While Ae. albopictus is known to originate from Southeast Asia, and known from Cambodia [13], its presence was never attested in the capital city. In 1966, its presence was declared in the rural part of Chrui Chang War, a district facing Phnom Penh, located on the eastern side of the Mekong River [14]. Despite the extensive work realised in the beginning of the 2000s [7, 13, 15, 16] in which the distribution, occurrence, and genetics of Ae. aegypti in the Cambodian capital were extensively studied, Ae. albopictus was never collected inside Phnom Penh itself (Paupy, personal communication 2020).

In 2019, an entomological survey was performed by the Medical and Veterinary Entomology Unit of the Institut Pasteur du Cambodge in 42 randomly distributed sites across Phnom Penh (Fig. 1). Each location was visited every 2 months. As expected, Ae. aegypti was found in all sites. Surprisingly, Ae. albopictus was found in 40 sites including urban areas. This result attests to its recent and massive installation and distribution throughout the entire city. Meanwhile, this spreading and establishment occurred not only in Phnom Penh, but also in tropical and temperate cities worldwide [17], demonstrating that a recent invasive population has emerged [18].

Fig. 1
figure 1

Location of the different sampling points in Phnom Penh (Cambodia) and presence of the two different species of Aedes: Ae albopictus and Ae. aegypti. Density data gathered from Open Development Cambodia. Map created via QGis.

Although Ae. aegypti and Ae. albopictus are competent vectors for dengue virus, it has been hypothesized that they might play different roles in contributing to a dengue outbreak. Ae. aegypti might initiate a cluster, leading to an outbreak, which could then be sustained by Ae. albopictus, expanding the scale of the virus propagation [8]. This observation made in Taiwan needs to be investigated in Phnom Penh, as does the temporal succession of each species locally.
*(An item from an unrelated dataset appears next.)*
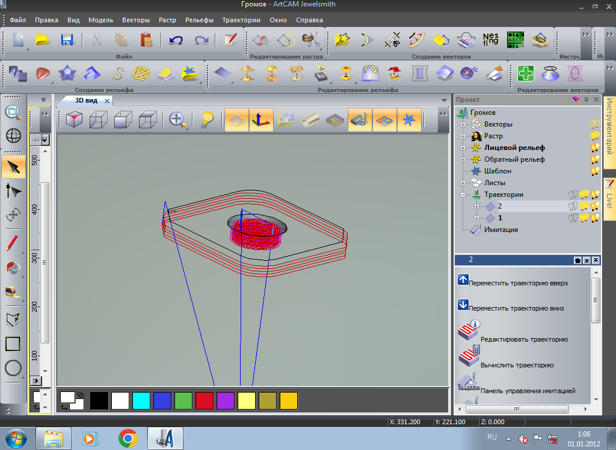Viewport: 616px width, 450px height.
Task: Select the rectangle drawing tool in left toolbar
Action: coord(13,343)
Consequently, it is important to consider the ecology and seasonality of Ae. albopictus alongside that of Ae. aegypti when developing vector/disease control programs in Phnom Penh. This information is important for the Ministry of Health in Phnom Penh as evidence of the need to increase surveillance and control of this species in suburban and rural areas (Additional file 1: Table S1).